The function `upgma_model_selection`

also generates two output files in latex format (.tex) with: a) the parameters of the best model found under the model selection procedure and b) the summary of the procedure.

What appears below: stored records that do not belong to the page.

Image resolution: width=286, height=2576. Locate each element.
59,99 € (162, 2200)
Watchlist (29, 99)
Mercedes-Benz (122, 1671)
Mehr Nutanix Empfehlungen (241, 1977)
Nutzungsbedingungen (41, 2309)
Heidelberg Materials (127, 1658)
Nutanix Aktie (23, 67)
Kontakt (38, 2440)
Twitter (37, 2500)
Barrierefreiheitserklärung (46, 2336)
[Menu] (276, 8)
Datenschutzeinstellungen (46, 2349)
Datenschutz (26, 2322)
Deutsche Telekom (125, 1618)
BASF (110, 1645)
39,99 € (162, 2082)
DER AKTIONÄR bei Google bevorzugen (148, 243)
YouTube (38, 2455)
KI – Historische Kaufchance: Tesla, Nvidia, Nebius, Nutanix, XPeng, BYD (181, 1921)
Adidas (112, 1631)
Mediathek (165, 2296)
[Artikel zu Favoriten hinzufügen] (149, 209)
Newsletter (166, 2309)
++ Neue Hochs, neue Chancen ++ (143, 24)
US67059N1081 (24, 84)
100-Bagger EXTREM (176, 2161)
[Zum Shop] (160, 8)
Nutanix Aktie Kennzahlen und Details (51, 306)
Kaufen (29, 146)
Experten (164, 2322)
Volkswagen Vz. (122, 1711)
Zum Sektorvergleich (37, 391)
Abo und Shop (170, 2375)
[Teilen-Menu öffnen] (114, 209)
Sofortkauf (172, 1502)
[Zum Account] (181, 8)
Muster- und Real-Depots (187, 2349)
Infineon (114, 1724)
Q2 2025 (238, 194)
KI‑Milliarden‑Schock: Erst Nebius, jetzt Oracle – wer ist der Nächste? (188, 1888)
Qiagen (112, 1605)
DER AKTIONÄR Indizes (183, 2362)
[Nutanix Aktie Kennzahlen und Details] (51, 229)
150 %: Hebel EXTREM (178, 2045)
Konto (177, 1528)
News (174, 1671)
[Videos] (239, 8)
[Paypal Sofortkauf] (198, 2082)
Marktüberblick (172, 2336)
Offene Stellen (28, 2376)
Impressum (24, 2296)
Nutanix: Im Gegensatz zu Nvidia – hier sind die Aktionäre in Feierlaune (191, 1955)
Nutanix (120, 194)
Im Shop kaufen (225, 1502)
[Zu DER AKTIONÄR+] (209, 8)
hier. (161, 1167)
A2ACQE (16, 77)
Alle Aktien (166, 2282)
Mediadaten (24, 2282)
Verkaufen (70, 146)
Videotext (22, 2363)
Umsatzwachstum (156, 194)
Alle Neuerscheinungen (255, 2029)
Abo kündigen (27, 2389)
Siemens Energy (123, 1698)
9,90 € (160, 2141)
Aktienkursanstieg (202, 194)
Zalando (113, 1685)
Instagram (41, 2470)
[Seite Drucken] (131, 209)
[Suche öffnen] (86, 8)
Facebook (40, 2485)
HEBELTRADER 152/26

Rmarkdown equivalent tables are included below.

Species Group | Extinction Rate | Colonization Rate |
---|---|---|

Cor Mic Mac | 0.22788 | 0.334553 |

Zoo | 0.184582 | 0.404582 |

Pis | 0.31265 | 0.364651 |

Omn | 0.167086 | 0.184111 |

Alg | 0.167592 | 0.544756 |

In table 3 (a), we find that corallivores, microinvertivores and macroinvertivores group together while the other guilds have their own estimates.

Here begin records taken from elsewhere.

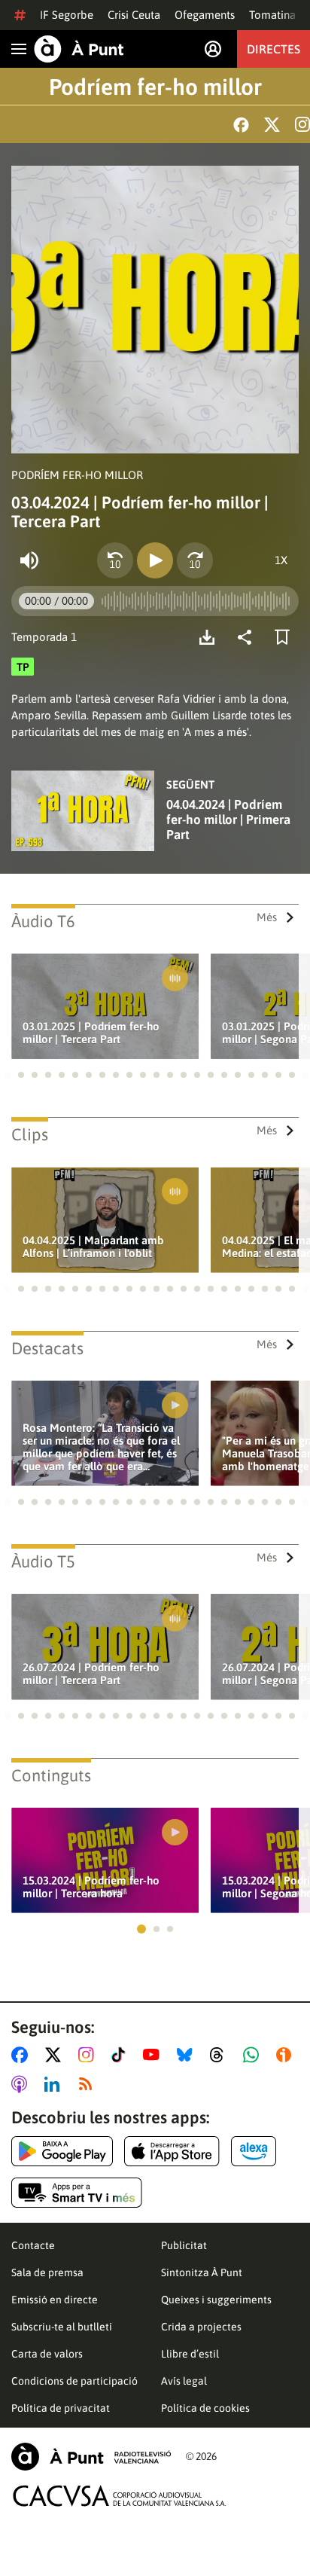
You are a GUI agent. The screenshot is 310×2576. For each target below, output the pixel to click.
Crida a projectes (201, 2327)
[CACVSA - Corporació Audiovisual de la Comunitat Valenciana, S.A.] (119, 2496)
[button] (8, 1075)
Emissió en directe (54, 2300)
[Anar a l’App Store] (172, 2151)
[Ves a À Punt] (79, 49)
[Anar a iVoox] (286, 2055)
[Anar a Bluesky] (188, 2055)
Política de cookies (205, 2408)
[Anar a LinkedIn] (54, 2084)
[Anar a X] (56, 2055)
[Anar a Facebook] (22, 2055)
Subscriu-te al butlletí (61, 2327)
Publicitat (184, 2245)
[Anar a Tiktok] (121, 2055)
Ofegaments (205, 14)
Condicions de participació (74, 2381)
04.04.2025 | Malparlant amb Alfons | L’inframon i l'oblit (93, 1246)
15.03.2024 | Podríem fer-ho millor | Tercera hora (91, 1887)
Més (267, 917)
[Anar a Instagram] (89, 2055)
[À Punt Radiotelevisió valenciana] (91, 2457)
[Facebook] (241, 125)
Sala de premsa (47, 2272)
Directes (273, 49)
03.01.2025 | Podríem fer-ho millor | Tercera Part (91, 1032)
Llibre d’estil (190, 2354)
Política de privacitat (60, 2408)
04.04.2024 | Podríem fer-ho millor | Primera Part (228, 819)
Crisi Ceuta (134, 14)
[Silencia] (29, 560)
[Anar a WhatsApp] (254, 2055)
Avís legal (184, 2381)
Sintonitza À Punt (201, 2272)
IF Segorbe (66, 14)
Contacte (33, 2245)
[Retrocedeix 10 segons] (115, 560)
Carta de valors (47, 2354)
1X (281, 560)
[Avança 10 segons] (195, 560)
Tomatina (272, 14)
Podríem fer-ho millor (155, 86)
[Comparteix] (248, 637)
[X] (272, 125)
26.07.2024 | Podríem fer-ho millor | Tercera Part (91, 1673)
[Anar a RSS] (89, 2084)
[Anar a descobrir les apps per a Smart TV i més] (76, 2193)
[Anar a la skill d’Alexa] (253, 2151)
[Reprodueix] (155, 560)
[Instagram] (302, 124)
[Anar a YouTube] (154, 2055)
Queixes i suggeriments (216, 2300)
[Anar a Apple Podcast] (22, 2084)
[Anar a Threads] (221, 2055)
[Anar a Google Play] (62, 2151)
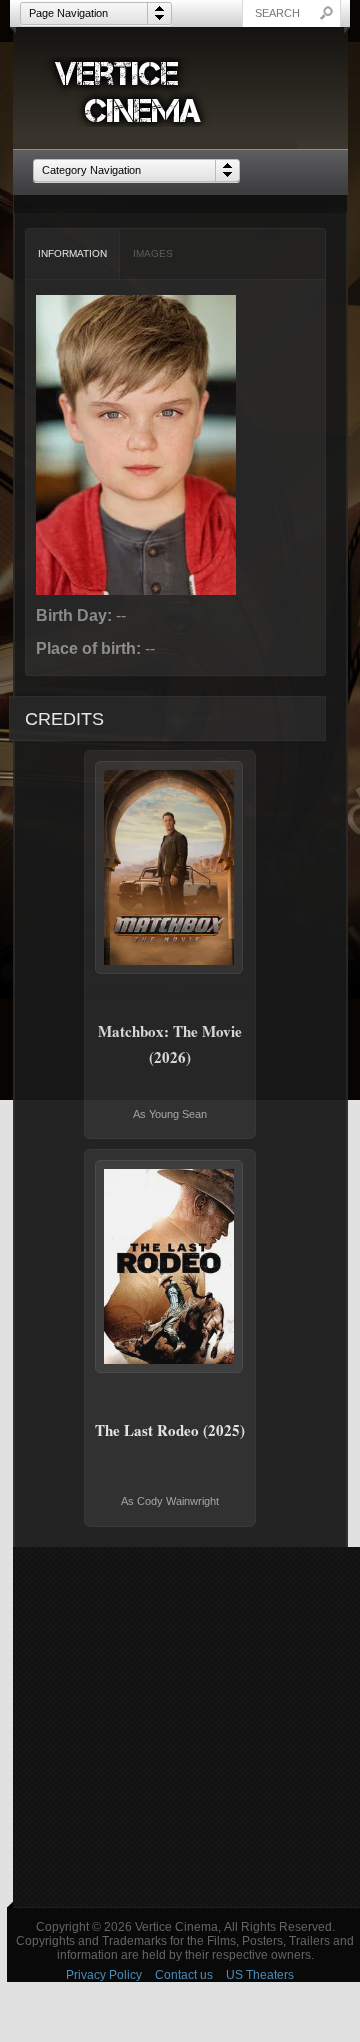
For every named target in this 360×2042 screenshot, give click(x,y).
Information (72, 253)
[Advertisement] (180, 1727)
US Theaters (260, 1975)
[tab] (73, 254)
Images (153, 253)
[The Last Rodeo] (170, 1266)
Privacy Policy (104, 1975)
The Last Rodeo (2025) (170, 1430)
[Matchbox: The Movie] (170, 867)
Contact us (184, 1975)
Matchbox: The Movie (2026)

Model | NLL | AIC | AIC corrected | AIC difference | AIC weights |
---|---|---|---|---|---|

2-parameter model | 6395.98 | 12800 | 12800 | 127.573 | 1.80675e-28 |

4-parameter model | 6348.51 | 12713 | 12713 | 40.641 | 1.36121e-09 |

6-parameter model | 6345.48 | 12715 | 12715 | 42.6136 | 5.07662e-10 |

8-parameter model | 6324.1 | 12680.2 | 12680.3 | 7.87612 | 0.0177308 |

10-parameter model | 6316.15 | 12672.3 | 12672.4 | 0 | 0.909928 |

12-parameter model | 6314.83 | 12677.7 | 12677.8 | 5.39963 | 0.0611635 |

14-parameter model | 6312.5 | 12681 | 12681.2 | 8.79881 | 0.0111781 |

Table 4 (b) shows the Negative Log-Likelihood, Akaike Information Criterion and associated measures for the models considered in the UPGMA-based model selection procedure.